Katina Curtis and Shane Wright of the Sydney Morning Herald have taken the trouble to compile the results of the 75,368 telephone votes cast by those in COVID-19 isolation, finding that Labor, Greens or independents candidates out-performed on them on two-candidate preferred relative to the overall results in all but eight lower house seats. Kevin Bonham is quoted in the article noting that infections are more prevalent of left-leaning demographics, namely the young and those employed in exposed occupations, though I also tend to think there may be a greater tendency for those on the right of politics to keep their illnesses to themselves.

• One bit of poll news at least: the latest quarterly Tasmanian state poll from EMRS has been published, the first since Jeremy Rockliff succeeded Peter Gutwein as Premier. It finds the Liberals down two points since March to 39%, Labor down one to 30%, the Greens up one to 13% and others up two to 18%. Rockliff leads Labor’s Rebecca White 47-34 as preferred premier, compared with Gutwein’s lead of 52-33 in March. The poll was conducted May 27 to June 2 through telephone interviews from a sample of 1000.

Lydia Lynch of The Australian reports that Julie-Ann Campbell, Queensland Labor’s outgoing state secretary and now associate partner with consultancy firm EY, is “expected to run for federal politics” – specifically for the seat of Moreton, which Graham Perrett has held for Labor since 2007.

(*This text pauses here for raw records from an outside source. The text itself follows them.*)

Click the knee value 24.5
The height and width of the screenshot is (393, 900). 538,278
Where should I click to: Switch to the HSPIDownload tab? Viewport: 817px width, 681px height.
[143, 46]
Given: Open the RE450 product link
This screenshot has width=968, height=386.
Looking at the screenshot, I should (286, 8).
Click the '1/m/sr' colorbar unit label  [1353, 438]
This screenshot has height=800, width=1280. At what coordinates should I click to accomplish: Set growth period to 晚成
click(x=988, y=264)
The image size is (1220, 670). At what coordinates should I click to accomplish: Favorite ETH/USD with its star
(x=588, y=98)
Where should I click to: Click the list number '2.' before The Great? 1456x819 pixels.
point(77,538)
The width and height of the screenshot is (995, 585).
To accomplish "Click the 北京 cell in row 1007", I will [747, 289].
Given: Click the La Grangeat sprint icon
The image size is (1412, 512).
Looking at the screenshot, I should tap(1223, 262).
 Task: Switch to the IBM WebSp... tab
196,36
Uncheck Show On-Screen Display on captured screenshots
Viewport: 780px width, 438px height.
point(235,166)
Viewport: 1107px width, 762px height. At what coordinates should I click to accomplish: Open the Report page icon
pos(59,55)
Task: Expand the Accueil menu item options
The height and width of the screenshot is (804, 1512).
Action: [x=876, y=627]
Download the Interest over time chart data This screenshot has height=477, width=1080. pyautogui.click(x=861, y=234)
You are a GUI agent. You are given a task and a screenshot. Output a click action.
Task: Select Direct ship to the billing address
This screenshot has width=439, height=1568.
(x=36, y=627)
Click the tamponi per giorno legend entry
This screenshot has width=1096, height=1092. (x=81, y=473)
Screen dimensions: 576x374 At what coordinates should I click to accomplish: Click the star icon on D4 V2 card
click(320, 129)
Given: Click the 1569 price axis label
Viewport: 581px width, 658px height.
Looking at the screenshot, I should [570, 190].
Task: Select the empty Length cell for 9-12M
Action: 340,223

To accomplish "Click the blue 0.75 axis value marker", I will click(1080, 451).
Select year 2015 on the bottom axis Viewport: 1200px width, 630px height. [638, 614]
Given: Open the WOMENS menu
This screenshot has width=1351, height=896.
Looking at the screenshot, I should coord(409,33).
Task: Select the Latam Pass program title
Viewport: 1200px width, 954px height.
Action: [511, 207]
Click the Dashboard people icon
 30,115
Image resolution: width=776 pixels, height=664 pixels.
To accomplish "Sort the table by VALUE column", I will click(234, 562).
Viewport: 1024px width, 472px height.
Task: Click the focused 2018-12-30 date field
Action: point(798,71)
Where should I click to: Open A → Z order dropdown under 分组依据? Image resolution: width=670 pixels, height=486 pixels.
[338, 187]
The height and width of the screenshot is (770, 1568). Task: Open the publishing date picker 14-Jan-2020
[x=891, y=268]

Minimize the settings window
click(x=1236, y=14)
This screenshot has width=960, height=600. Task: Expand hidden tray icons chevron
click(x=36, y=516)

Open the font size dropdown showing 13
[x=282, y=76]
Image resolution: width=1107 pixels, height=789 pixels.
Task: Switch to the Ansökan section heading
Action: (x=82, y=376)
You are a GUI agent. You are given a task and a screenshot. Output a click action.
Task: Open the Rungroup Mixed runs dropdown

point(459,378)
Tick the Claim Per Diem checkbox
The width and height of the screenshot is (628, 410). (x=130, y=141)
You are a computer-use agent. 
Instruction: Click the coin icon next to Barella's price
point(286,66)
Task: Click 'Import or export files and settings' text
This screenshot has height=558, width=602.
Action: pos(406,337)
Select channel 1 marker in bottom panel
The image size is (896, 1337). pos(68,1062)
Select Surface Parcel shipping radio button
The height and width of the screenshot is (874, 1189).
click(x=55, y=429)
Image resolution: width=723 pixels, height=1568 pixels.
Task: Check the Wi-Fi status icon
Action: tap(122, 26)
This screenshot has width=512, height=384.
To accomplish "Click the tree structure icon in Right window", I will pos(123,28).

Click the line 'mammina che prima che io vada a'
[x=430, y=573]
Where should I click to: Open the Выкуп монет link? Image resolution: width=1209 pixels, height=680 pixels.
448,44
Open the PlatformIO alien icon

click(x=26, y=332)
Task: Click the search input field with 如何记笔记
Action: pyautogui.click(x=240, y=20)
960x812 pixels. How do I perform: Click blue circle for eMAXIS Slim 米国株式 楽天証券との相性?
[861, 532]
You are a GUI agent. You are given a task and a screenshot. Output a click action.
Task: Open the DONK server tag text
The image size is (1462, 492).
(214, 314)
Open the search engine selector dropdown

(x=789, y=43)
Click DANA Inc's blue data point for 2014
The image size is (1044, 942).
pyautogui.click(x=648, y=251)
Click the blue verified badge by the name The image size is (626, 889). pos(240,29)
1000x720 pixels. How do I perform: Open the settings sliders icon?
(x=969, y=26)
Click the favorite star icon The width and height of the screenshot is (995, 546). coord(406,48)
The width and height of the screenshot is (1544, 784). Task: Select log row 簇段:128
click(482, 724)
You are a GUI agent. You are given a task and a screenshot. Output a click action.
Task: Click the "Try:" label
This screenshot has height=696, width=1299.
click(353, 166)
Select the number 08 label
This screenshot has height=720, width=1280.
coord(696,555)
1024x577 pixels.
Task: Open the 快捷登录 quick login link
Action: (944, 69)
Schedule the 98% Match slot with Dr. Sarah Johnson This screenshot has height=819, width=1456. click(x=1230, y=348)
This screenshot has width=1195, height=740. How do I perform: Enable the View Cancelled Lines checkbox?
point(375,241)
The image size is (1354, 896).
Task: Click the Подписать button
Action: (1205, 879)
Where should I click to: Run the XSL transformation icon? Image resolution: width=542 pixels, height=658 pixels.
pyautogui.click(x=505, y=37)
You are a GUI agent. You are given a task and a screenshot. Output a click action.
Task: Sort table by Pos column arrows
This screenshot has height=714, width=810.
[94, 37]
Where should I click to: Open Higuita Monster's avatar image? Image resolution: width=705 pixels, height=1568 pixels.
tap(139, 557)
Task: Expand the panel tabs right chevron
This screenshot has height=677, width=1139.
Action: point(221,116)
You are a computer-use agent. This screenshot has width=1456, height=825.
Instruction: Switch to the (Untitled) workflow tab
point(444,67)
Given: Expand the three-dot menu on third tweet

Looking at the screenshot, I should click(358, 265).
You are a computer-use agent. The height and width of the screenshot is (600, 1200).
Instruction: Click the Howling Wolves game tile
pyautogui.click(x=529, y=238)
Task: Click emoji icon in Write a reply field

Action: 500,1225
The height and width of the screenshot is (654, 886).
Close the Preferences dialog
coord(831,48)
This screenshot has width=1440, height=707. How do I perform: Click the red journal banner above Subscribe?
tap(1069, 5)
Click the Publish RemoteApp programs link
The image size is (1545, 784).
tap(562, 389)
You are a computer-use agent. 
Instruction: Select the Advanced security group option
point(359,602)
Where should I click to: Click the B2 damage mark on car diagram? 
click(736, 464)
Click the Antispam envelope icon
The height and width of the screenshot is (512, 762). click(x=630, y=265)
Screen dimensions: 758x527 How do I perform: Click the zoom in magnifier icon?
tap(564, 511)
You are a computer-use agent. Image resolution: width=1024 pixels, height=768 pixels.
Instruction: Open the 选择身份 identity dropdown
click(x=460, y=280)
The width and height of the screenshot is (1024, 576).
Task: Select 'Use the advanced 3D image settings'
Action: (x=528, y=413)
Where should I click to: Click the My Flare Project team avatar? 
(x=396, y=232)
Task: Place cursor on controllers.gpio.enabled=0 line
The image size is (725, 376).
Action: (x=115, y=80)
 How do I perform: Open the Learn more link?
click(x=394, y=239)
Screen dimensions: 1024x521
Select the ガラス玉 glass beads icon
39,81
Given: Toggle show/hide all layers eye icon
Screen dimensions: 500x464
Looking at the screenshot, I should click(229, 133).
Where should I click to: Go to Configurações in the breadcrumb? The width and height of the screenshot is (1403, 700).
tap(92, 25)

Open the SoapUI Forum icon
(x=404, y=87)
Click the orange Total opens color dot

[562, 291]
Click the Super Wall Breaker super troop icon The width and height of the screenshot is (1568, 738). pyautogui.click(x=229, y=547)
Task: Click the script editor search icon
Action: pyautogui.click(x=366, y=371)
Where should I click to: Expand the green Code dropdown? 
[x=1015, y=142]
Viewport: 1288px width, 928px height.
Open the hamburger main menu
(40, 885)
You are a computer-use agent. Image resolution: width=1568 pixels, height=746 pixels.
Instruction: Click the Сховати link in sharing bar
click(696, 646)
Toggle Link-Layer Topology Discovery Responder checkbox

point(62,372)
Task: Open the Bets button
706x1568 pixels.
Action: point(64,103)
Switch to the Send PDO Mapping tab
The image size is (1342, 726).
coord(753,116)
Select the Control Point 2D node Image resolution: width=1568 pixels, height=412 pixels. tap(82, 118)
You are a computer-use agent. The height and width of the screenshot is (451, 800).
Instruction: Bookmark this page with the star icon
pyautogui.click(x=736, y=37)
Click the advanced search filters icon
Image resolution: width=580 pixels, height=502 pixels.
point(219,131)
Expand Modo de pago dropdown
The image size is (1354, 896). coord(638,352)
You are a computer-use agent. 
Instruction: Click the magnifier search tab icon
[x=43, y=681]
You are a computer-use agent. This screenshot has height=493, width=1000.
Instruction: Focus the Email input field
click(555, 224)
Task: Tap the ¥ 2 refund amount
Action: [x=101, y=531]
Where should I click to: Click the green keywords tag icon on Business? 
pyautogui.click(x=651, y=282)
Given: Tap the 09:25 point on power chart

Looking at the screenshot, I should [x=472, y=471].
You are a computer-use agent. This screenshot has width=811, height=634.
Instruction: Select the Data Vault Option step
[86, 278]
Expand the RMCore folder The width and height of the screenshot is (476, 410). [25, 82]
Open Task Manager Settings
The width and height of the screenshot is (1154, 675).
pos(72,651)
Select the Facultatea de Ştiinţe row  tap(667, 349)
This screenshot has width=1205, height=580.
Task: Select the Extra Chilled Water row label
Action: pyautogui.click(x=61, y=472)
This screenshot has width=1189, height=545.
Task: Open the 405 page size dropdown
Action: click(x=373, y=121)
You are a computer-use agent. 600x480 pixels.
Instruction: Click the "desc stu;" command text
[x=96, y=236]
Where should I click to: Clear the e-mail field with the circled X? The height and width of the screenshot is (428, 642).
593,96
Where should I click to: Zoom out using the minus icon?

There’s a fair bit going on at the site at the moment, so here’s a quick run-through the subjects of recent posts with on-topic discussion threads, as opposed to the open thread on this post:

• The future direction of the Liberal Party, with debate raging as to whether it should focus on recovering blue-ribbon seats from the teal independents or cutting them loose and pursuing a new course through suburban and regional seats traditionally held by Labor;

• The three state by-elections looming in the Queensland seat of Callide, the South Australian seat of Bragg and the Western Australian seat of North West Central;

• The ongoing count from the federal election, which remains of interest in relation to several Senate contests, with the pressing of the button looking reasonably imminent in South Australia and the two territories.